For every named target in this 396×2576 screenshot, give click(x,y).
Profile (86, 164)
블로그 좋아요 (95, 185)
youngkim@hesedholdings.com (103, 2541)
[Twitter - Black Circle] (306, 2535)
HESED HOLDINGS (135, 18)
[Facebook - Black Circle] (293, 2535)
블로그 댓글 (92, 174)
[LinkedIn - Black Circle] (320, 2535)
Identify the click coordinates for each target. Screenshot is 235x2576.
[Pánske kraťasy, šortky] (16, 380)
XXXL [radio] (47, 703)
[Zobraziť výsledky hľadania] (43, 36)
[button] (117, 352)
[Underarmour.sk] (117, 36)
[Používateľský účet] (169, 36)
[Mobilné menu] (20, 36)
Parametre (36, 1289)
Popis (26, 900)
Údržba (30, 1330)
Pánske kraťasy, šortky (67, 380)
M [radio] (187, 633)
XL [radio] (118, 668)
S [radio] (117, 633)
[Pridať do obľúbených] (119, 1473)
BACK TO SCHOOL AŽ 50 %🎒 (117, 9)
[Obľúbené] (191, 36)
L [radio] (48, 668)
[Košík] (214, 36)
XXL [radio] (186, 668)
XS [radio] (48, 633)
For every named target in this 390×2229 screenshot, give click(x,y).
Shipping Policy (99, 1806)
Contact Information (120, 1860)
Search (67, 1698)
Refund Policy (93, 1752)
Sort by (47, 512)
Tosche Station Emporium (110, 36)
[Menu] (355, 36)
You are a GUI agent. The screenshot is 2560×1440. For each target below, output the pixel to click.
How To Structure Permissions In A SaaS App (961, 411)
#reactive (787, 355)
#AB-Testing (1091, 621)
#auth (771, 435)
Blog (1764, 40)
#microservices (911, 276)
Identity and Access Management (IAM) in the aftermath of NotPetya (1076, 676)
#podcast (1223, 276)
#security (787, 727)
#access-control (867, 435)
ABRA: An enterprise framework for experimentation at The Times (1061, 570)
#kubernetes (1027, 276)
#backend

◆ **PROMPT**
With "radio" as the string to find, copy every line of the records that holds it.

◆ **ANSWER TO THIS EXERCISE**
XXXL [radio] (47, 703)
M [radio] (187, 633)
XL [radio] (118, 668)
S [radio] (117, 633)
L [radio] (48, 668)
XXL [radio] (186, 668)
XS [radio] (48, 633)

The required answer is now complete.